OBJETIVO: Transcreva, por favor, um trecho do texto sobre Hong Kong e Macau, começando nas palavras que contêm "Ora, tudo o" e parando depois de "de tanta violência.".

TEXTO FORNECIDO:
Dois episódios vistos de Portugal
O caso do senhor de Hong Kong que foi atacado depois de se ter envolvido numa acesa troca de argumentos com manifestantes, sobre o facto de todos serem chineses mas aqueles afirmarem ser “hongkongers”, correu mundo. Não querendo tomar partido, penso que os limites do bom-senso estão a começar a ser ultrapassados. Quando os manifestantes têm de recorrer a violência gratuita para impor o seu ponto de vista, seja ele qual for, perdem toda a razão que possam ter.
Ora, tudo o que se tem vivido em Hong Kong obriga-nos a reflectir sobre o que realmente se passa nesta antiga colónia britânica. Pessoalmente tenho-me retraído de tecer quaisquer comentários. É que estando a viver longe de Hong Kong, dificilmente consigo dar uma opinião de forma objectiva.
Tenho para mim que o problema é muito mais do que o desejo de uma menor interferência do poder de Pequim. Este sempre existiu mesmo durante a gerência inglesa. Há algo mais profundo e que tem a ver com interesses económicos, estando a democracia ou o direitos adquiridos em segundo plano. Mais uma vez, é o dinheiro que está por detrás de todas estas semanas de incessante violência na RAEHK. E o pior é que não se deslumbra qualquer solução a curto prazo, tendo em conta a posição extremada dos manifestantes, a ponto de já ninguém compreender o porquê de tanta violência.
Entretanto, em Macau, pelo que me tem sido dado a saber pela imprensa local, veio novamente à baila o caso do conjunto escultórico do Jardim das Artes, da autoria de José Guimarães, que se encontrava na zona da Avenida da Amizade… até aparecerem os novos casinos. Com a necessidade de remodelar toda aquela área, a fim de instalar os novos hotéis-casino, o jardim quase desapareceu e resta apenas uma pequena faixa onde permanecem algumas estátuas. Lembro-me, por exemplo, das estátuas de Adé e Zheng Guanying.
Segundo o jornal Ponto Final, parece que José Guimarães ter-se-á deslocado a Macau com o intuito de interpelar o Governo sobre o sucedido e que a Sociedade Portuguesa de Autores (SPA) também irá ao território para ver se – no mínimo – recebe um pedido formal de desculpas.
Lembro-me bem deste episódio e de muitos outros, verdadeiros erros de julgamento aquando das intervenções realizadas no património artístico de Macau. Neste caso, houve peças que chegaram a estar perdidas, pelo menos aos olhos da população. Quem autorizou ou quem efectuou tais atentados lá saberá onde colocou as esculturas.
Conhecendo bem a realidade de Macau, tenho quase a certeza que tentar sacar responsabilidades às pessoas envolvidas no processo é o mesmo que levar com mais areia nos olhos. Se a SPA quer – de facto – receber um pedido de desculpas, mais vale esperar sentada pois voltará para Portugal com mais promessas. Será pois mais fácil para José Guimarães pedir uma indemnização por danos. Quando se trata de perda de face, mais rápido aparecem um milhares de patacas do que um pedido de desculpas público. Se o autor não entende como funciona Macau e persiste em melindrar o Governo, então talvez não tenha compreendido o porquê de lhe terem encomendado o conjunto do Jardim das Artes para 1999.

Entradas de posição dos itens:
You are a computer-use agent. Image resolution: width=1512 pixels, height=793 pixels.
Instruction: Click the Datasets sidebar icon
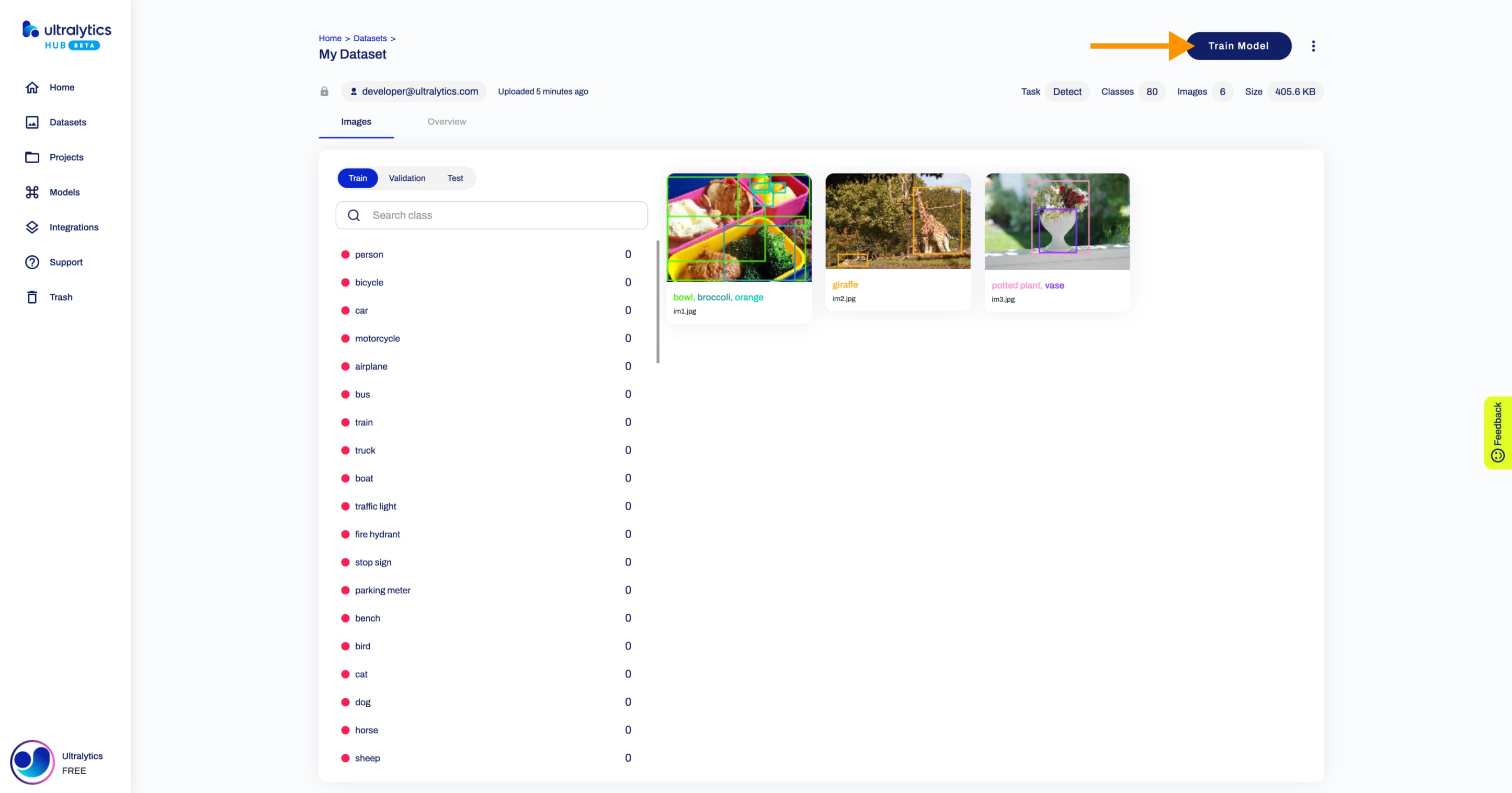click(32, 122)
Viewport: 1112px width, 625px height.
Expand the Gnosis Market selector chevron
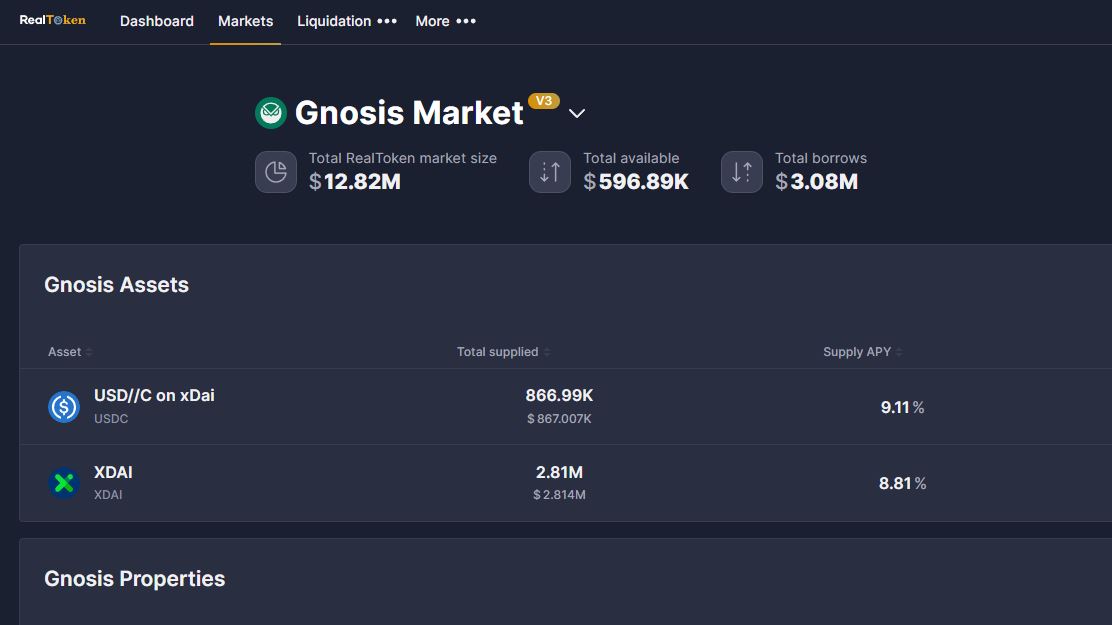[x=577, y=114]
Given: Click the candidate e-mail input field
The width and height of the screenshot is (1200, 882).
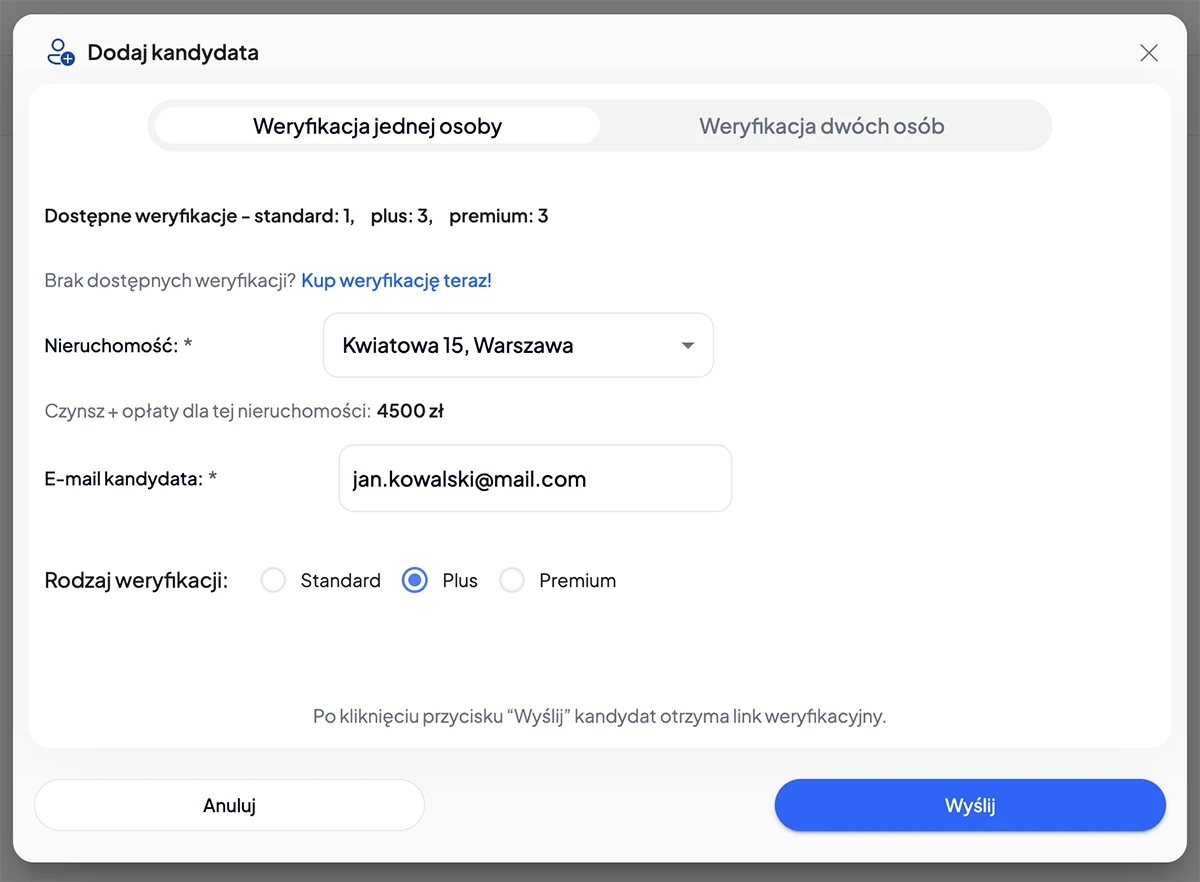Looking at the screenshot, I should pyautogui.click(x=535, y=478).
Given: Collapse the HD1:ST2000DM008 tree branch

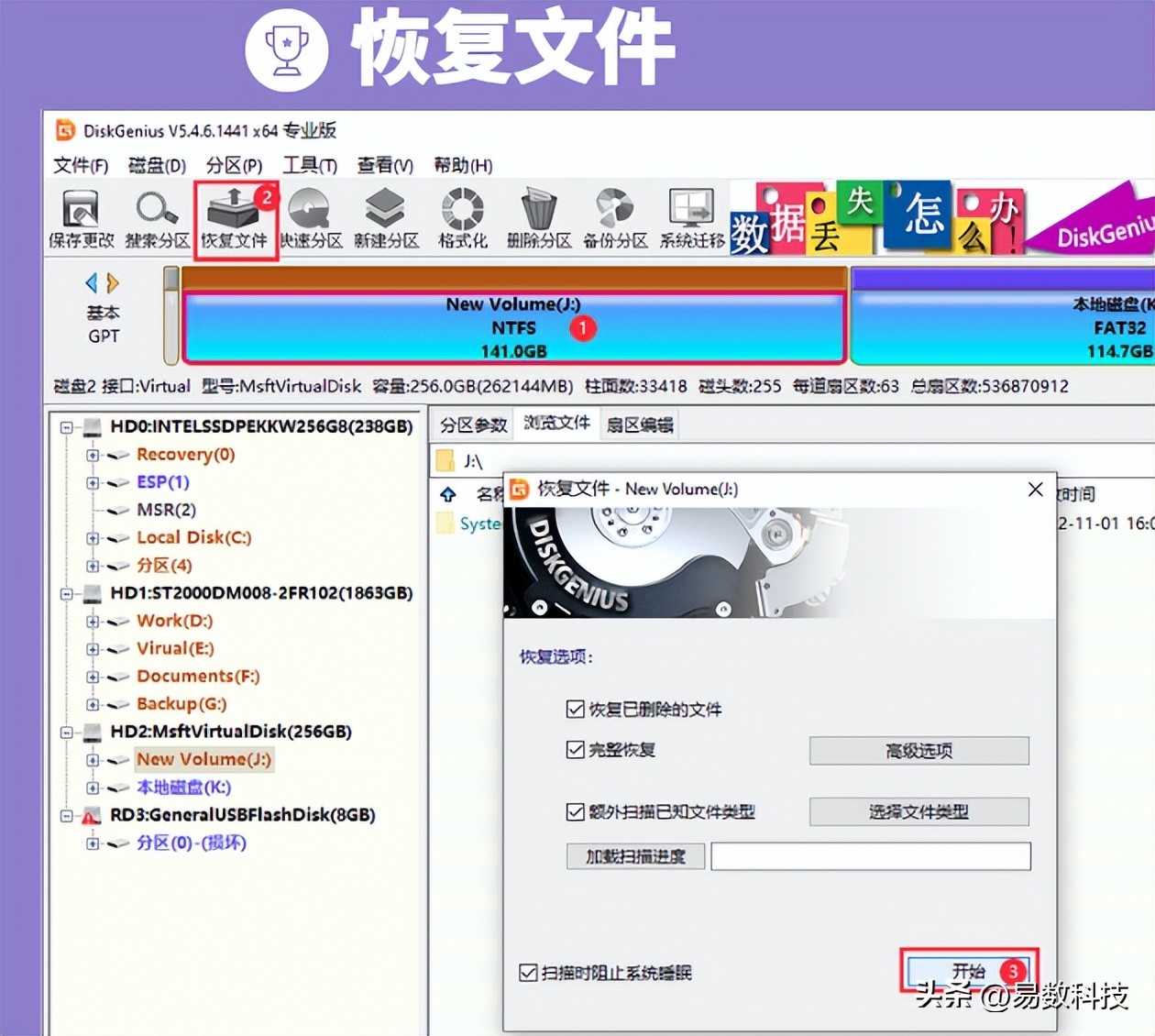Looking at the screenshot, I should pos(65,593).
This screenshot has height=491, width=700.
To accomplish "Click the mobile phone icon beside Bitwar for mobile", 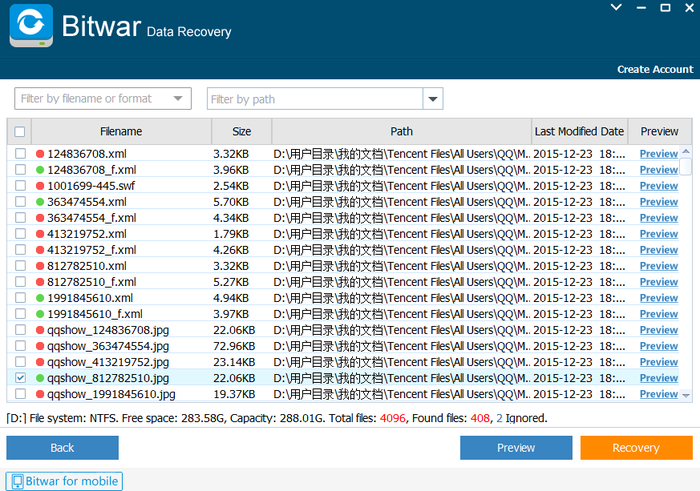I will pyautogui.click(x=17, y=481).
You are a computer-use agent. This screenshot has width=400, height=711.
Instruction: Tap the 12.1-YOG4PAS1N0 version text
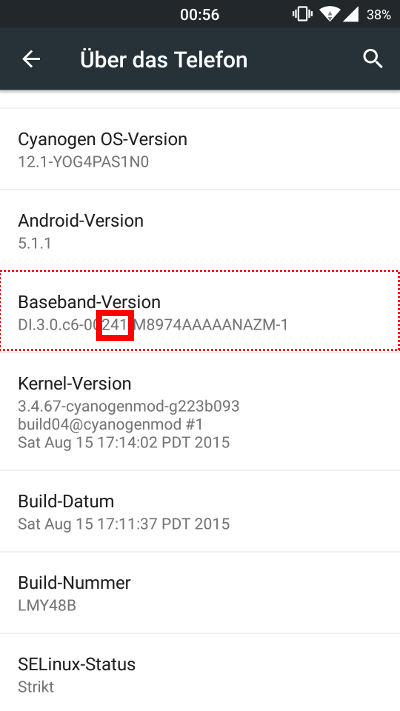pyautogui.click(x=83, y=162)
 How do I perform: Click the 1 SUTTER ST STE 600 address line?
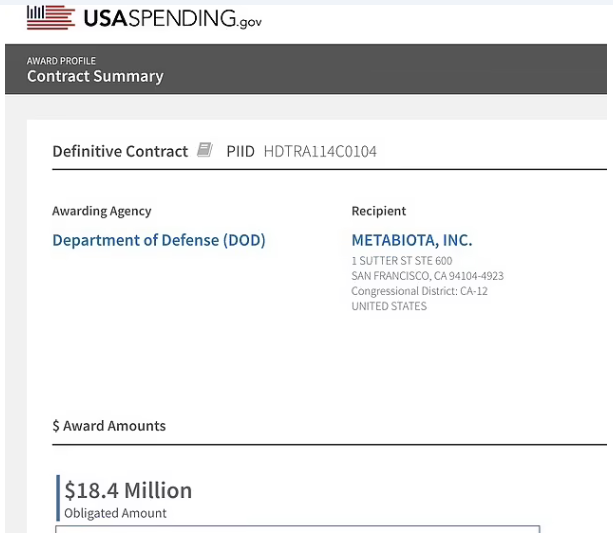coord(401,261)
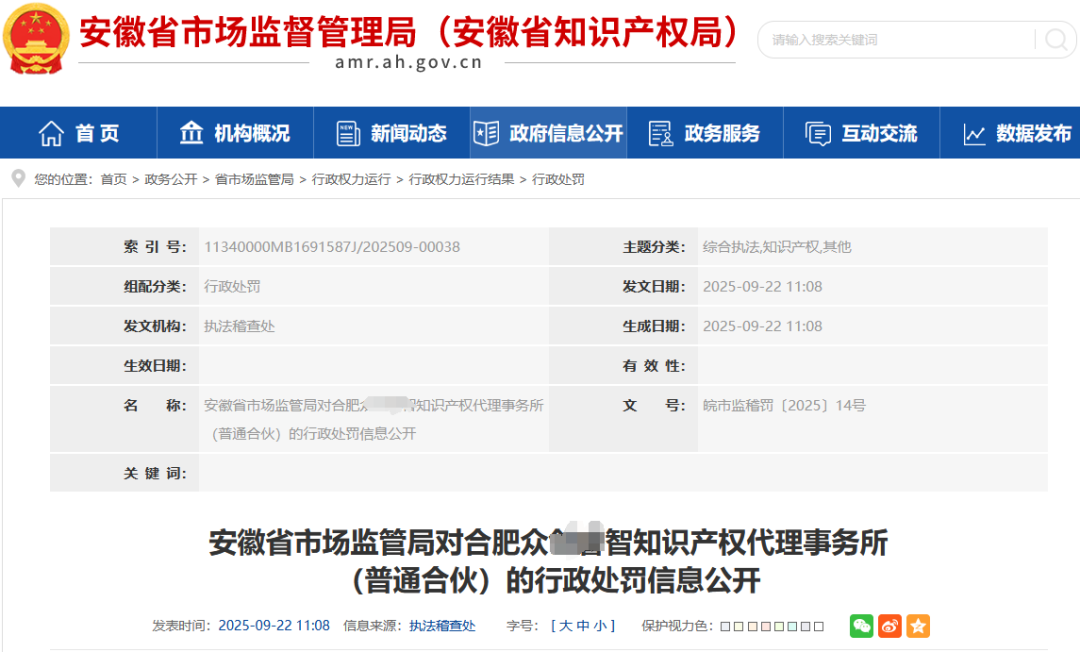This screenshot has width=1080, height=652.
Task: Click breadcrumb link 行政权力运行结果
Action: pyautogui.click(x=461, y=179)
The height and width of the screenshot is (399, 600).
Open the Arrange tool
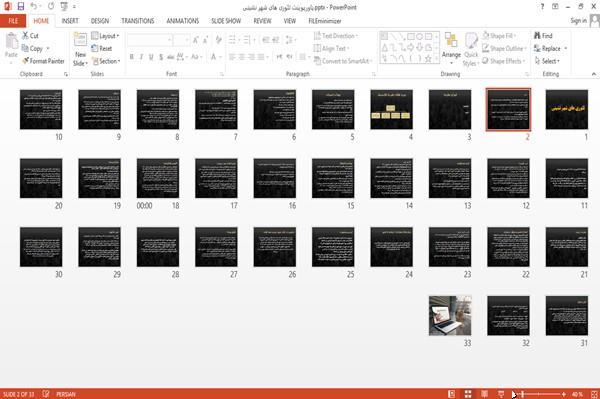[451, 49]
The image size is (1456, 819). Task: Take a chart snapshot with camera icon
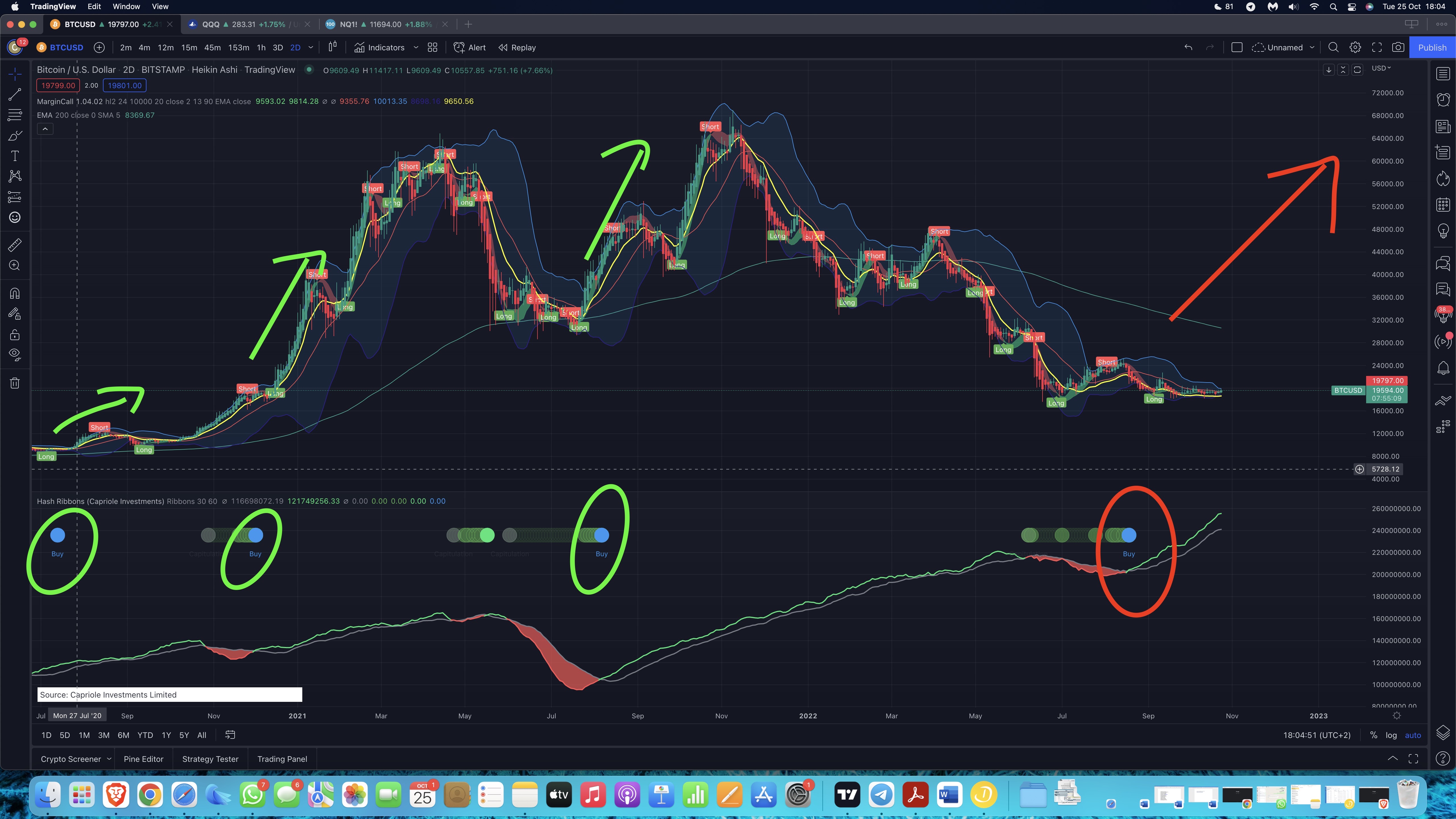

RESULTADO COMPLETO:
Ora, tudo o que se tem vivido em Hong Kong obriga-nos a reflectir sobre o que realmente se passa nesta antiga colónia britânica. Pessoalmente tenho-me retraído de tecer quaisquer comentários. É que estando a viver longe de Hong Kong, dificilmente consigo dar uma opinião de forma objectiva.
Tenho para mim que o problema é muito mais do que o desejo de uma menor interferência do poder de Pequim. Este sempre existiu mesmo durante a gerência inglesa. Há algo mais profundo e que tem a ver com interesses económicos, estando a democracia ou o direitos adquiridos em segundo plano. Mais uma vez, é o dinheiro que está por detrás de todas estas semanas de incessante violência na RAEHK. E o pior é que não se deslumbra qualquer solução a curto prazo, tendo em conta a posição extremada dos manifestantes, a ponto de já ninguém compreender o porquê de tanta violência.